- Born: 18 February 1755 Holyrood Palace
- Died: 7 July 1769 Hamilton Palace
- Predecessor: James Hamilton (as Duke of Hamilton) Archibald Douglas (as Marquess of Douglas)
- Successor: Douglas Hamilton
- Parents: 6th Duke of Hamilton (father); Elizabeth (mother);

= James Hamilton, 7th Duke of Hamilton =

British noble (1755–1769)

James George Hamilton, 7th Duke of Hamilton and 4th Duke of Brandon (18 February 1755 – 7 July 1769) was a short-lived Scottish peer.

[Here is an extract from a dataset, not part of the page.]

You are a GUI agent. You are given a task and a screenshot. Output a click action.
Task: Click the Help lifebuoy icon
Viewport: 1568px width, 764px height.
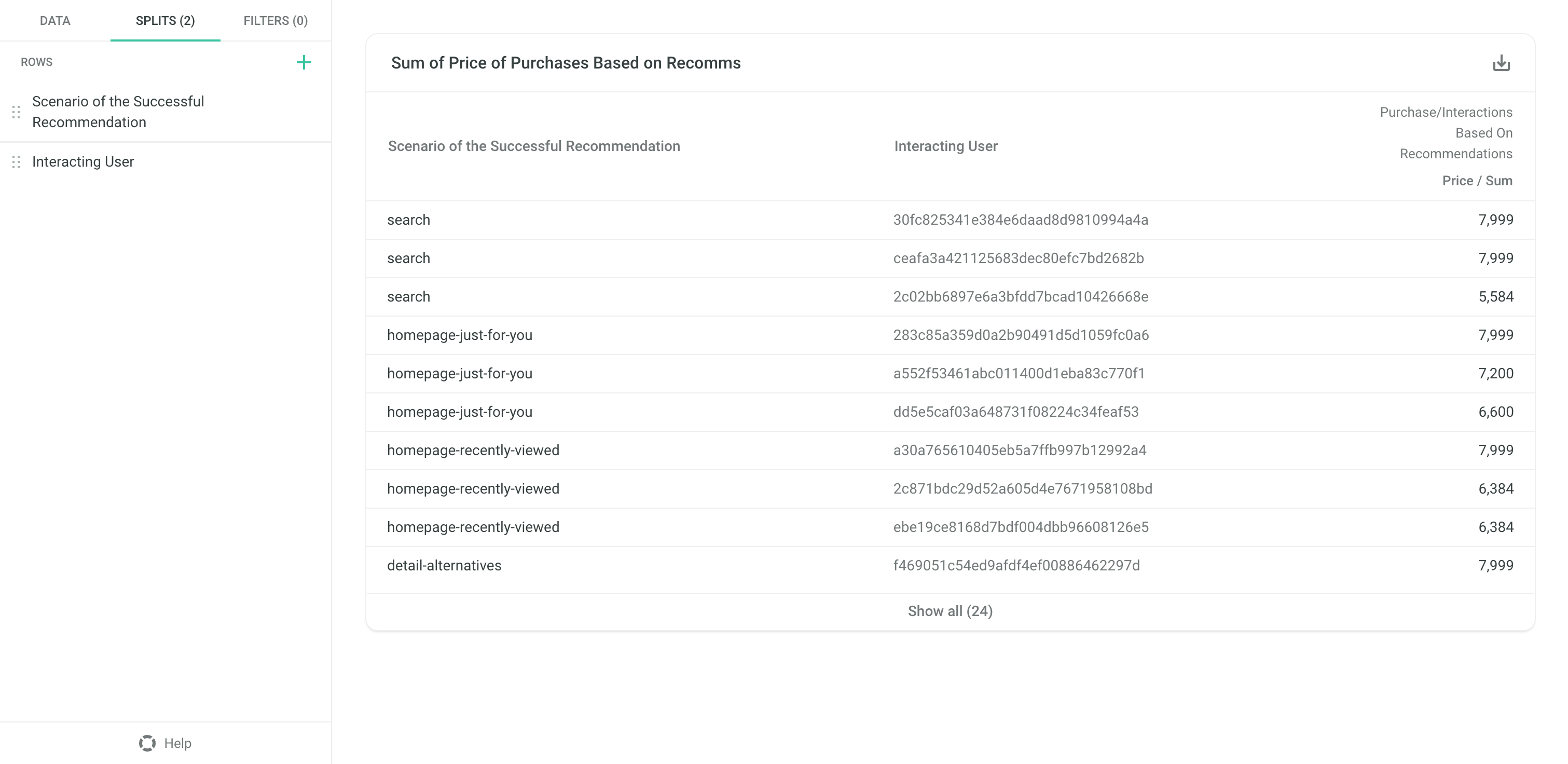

Hamilton was born at Holyrood Palace, the son of the 6th Duke of Hamilton and his wife, Elizabeth. Styled as Marquess of Clydesdale from his birth until his father's death, he succeeded to his father's title of Duke of Hamilton in 1758, at the age of two.

Upon the death in 1761 of his distant cousin, the Duke of Douglas, he inherited the title of Marquess of Douglas. A dispute concerning the estate of the late Duke of Douglas led to the Douglas Cause.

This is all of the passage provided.